OntoProtein: Protein Pretraining With Ontology Embedding

Overview

OntoProtein

This is the implement of the paper "OntoProtein: Protein Pretraining With Ontology Embedding". OntoProtein is an effective method that make use of structure in GO (Gene Ontology) into text-enhanced protein pre-training model.

Quick links

Overview

In this work we present OntoProtein, a knowledge-enhanced protein language model that jointly optimize the KE and MLM objectives, which bring excellent improvements to a wide range of protein tasks. And we introduce ProteinKG25, a new large-scale KG dataset, promting the research on protein language pre-training.

Requirements

To run our code, please install dependency packages for related steps.

Environment for pre-training data generation

python3.8 / biopython 1.37 / goatools

Environment for OntoProtein pre-training

python3.8 / pytorch 1.9 / transformer 4.5.1+ / deepspeed 0.5.1/ lmdb /

Environment for protein-related tasks

python3.8 / pytorch 1.9 / transformer 4.5.1+ / lmdb

Note: environments configurations of some baseline models or methods in our experiments, e.g. BLAST, DeepGraphGO, we provide related links to configurate as follows:

BLAST / Interproscan / DeepGraphGO / GNN-PPI

Data preparation

For pretraining OntoProtein, fine-tuning on protein-related tasks and inference, we provide acquirement approach of related data.

Pre-training data

To incorporate Gene Ontology knowledge into language models and train OntoProtein, we construct ProteinKG25, a large-scale KG dataset with aligned descriptions and protein sequences respectively to GO terms and protein entities. There have two approach to acquire the pre-training data: 1) download our prepared data ProteinKG25, 2) generate your own pre-training data.

times

Download released data

We have released our prepared data ProteinKG25 in Google Drive.

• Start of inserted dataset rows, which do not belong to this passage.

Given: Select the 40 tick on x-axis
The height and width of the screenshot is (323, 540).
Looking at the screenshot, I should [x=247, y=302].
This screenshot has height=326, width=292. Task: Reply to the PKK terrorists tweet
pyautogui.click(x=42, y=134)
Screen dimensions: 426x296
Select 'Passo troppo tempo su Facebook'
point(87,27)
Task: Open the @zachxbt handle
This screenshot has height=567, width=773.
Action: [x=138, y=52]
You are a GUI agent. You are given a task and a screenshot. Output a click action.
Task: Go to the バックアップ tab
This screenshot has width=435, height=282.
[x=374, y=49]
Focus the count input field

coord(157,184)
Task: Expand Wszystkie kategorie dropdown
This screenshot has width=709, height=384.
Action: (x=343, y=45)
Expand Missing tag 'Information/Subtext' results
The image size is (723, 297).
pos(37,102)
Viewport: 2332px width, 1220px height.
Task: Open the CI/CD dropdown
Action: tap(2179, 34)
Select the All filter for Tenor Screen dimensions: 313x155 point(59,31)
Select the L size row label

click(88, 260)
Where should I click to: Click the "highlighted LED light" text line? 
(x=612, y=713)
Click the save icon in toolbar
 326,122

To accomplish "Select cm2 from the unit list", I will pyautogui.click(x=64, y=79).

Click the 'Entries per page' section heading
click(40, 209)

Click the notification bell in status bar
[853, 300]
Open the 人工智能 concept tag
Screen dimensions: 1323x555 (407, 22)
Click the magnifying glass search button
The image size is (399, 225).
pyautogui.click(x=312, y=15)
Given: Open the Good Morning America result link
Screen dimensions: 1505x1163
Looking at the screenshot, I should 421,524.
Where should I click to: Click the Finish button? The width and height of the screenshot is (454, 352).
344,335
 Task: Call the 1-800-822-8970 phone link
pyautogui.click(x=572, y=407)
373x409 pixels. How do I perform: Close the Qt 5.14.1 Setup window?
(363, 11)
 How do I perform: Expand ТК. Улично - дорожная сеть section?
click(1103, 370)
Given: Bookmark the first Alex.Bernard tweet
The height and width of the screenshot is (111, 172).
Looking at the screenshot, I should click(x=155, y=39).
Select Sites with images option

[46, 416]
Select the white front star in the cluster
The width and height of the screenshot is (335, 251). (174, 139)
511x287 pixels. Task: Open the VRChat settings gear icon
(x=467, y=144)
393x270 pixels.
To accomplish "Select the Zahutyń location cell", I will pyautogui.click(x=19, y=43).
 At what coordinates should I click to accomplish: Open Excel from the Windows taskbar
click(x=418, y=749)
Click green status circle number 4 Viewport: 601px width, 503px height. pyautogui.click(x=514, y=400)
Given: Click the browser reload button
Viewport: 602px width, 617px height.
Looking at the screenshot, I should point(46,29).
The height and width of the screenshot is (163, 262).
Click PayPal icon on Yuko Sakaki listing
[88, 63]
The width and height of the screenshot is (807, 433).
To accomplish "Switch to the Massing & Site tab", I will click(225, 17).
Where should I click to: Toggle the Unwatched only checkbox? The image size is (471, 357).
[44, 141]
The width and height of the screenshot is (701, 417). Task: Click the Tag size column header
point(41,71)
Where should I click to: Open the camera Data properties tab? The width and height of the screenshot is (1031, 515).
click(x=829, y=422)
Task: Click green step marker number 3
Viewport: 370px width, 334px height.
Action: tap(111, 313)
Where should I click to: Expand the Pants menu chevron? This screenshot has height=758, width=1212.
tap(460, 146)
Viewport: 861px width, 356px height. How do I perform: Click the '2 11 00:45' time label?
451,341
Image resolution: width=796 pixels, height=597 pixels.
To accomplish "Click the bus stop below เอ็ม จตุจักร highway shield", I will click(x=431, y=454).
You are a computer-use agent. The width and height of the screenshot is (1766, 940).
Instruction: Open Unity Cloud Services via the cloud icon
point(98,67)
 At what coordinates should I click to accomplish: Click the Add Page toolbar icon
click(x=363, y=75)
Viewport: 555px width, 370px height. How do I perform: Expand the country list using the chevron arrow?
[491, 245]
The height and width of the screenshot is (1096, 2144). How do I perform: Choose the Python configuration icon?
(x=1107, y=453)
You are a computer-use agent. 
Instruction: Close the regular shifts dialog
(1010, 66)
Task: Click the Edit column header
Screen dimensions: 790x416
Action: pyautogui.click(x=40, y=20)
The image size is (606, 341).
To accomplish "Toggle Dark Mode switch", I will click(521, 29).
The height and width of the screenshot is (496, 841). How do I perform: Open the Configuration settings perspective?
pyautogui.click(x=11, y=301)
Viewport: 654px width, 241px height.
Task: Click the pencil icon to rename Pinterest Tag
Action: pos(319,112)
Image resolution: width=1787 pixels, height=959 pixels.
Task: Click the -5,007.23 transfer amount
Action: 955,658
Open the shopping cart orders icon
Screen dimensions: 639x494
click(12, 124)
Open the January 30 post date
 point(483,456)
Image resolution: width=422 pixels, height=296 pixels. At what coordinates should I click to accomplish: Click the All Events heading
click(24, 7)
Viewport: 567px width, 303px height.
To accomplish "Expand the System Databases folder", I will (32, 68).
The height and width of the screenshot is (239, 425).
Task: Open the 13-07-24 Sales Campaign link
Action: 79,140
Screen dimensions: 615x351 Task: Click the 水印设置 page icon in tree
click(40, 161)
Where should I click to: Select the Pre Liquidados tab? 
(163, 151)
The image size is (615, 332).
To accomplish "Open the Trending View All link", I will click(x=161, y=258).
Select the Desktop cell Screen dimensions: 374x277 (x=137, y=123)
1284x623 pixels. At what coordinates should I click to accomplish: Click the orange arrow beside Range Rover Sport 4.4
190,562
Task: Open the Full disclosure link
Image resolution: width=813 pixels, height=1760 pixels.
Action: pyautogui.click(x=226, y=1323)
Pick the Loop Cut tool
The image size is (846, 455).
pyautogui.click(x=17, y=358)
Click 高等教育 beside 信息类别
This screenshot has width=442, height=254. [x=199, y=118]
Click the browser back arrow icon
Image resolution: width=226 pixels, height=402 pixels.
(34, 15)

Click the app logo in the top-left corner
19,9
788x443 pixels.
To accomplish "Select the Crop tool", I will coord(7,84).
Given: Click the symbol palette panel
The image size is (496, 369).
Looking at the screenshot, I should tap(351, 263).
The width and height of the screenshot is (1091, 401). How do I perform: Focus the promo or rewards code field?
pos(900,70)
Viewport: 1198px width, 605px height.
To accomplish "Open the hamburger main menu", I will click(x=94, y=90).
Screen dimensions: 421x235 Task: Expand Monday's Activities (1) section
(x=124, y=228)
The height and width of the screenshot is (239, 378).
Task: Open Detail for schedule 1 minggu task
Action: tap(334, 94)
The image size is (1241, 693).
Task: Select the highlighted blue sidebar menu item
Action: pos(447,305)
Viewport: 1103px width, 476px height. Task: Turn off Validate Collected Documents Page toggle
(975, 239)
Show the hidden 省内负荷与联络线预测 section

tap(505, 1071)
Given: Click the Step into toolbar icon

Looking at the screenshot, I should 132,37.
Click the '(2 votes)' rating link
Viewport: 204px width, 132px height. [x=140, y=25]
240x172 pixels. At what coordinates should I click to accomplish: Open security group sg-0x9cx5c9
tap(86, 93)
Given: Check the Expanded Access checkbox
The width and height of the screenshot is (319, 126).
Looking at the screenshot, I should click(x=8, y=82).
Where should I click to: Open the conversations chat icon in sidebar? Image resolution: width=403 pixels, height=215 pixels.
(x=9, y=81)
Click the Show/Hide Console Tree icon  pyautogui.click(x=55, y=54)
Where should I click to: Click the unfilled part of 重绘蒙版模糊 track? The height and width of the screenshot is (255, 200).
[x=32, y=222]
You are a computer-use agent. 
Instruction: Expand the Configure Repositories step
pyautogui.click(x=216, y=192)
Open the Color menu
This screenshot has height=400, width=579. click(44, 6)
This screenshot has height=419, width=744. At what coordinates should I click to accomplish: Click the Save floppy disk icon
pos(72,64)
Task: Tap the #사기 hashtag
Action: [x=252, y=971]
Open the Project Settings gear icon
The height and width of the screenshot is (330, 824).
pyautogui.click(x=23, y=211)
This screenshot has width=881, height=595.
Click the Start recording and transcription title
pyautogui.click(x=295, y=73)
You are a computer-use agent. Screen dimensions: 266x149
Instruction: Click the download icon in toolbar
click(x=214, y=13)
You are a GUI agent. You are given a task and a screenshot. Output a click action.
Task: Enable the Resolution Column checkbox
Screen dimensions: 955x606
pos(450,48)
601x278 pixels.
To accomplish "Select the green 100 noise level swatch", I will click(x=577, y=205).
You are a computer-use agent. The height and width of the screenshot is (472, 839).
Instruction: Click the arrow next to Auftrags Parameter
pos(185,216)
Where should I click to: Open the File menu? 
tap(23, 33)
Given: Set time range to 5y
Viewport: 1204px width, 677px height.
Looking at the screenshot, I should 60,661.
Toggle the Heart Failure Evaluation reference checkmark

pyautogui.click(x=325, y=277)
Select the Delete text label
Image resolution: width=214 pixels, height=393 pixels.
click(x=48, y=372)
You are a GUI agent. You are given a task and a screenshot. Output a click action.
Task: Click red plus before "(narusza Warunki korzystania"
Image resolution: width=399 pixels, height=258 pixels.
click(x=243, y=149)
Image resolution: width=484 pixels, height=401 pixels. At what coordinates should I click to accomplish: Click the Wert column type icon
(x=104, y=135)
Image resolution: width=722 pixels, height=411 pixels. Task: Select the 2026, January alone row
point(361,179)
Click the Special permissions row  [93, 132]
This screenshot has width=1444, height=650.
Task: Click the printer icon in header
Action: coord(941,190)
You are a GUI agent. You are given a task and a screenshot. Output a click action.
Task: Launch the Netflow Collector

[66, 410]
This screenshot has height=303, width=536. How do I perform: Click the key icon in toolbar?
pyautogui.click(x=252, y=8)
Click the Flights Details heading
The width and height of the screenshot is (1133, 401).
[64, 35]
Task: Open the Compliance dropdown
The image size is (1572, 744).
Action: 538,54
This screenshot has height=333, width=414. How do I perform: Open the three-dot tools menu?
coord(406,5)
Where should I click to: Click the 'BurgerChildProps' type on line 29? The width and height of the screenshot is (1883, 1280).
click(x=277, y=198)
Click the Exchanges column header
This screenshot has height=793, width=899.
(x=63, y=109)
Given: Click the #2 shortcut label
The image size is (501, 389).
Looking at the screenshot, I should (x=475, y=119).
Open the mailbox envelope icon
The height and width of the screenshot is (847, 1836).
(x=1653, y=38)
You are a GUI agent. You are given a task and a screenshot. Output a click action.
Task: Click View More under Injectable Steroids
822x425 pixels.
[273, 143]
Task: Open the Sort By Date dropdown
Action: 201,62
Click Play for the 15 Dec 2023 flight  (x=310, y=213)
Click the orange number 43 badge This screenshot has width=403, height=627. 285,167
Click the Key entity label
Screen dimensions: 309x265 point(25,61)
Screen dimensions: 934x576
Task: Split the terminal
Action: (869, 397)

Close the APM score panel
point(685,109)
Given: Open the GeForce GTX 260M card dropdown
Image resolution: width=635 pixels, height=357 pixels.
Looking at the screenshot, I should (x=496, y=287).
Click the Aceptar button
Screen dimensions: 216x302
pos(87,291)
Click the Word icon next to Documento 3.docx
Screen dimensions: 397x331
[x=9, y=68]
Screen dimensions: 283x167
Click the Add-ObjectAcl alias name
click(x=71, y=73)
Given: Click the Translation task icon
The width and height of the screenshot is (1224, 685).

The whole compressed package includes following files:

  • go_def.txt: GO term definition, which is text data. We concatenate GO term name and corresponding definition by colon.
  • go_type.txt: The ontology type which the specific GO term belong to. The index is correponding to GO ID in go2id.txt file.
  • go2id.txt: The ID mapping of GO terms.
  • go_go_triplet.txt: GO-GO triplet data. The triplet data constitutes the interior structure of Gene Ontology. The data format is < h r t>, where h and t are respectively head entity and tail entity, both GO term nodes. r is relation between two GO terms, e.g. is_a and part_of.
  • protein_seq.txt: Protein sequence data. The whole protein sequence data are used as inputs in MLM module and protein representations in KE module.
  • protein2id.txt: The ID mapping of proteins.
  • protein_go_train_triplet.txt: Protein-GO triplet data. The triplet data constitutes the exterior structure of Gene Ontology, i.e. Gene annotation. The data format is <h r t>, where h and t are respectively head entity and tail entity. It is different from GO-GO triplet that a triplet in Protein-GO triplet means a specific gene annotation, where the head entity is a specific protein and tail entity is the corresponding GO term, e.g. protein binding function. r is relation between the protein and GO term.
  • relation2id.txt: The ID mapping of relations. We mix relations in two triplet relation.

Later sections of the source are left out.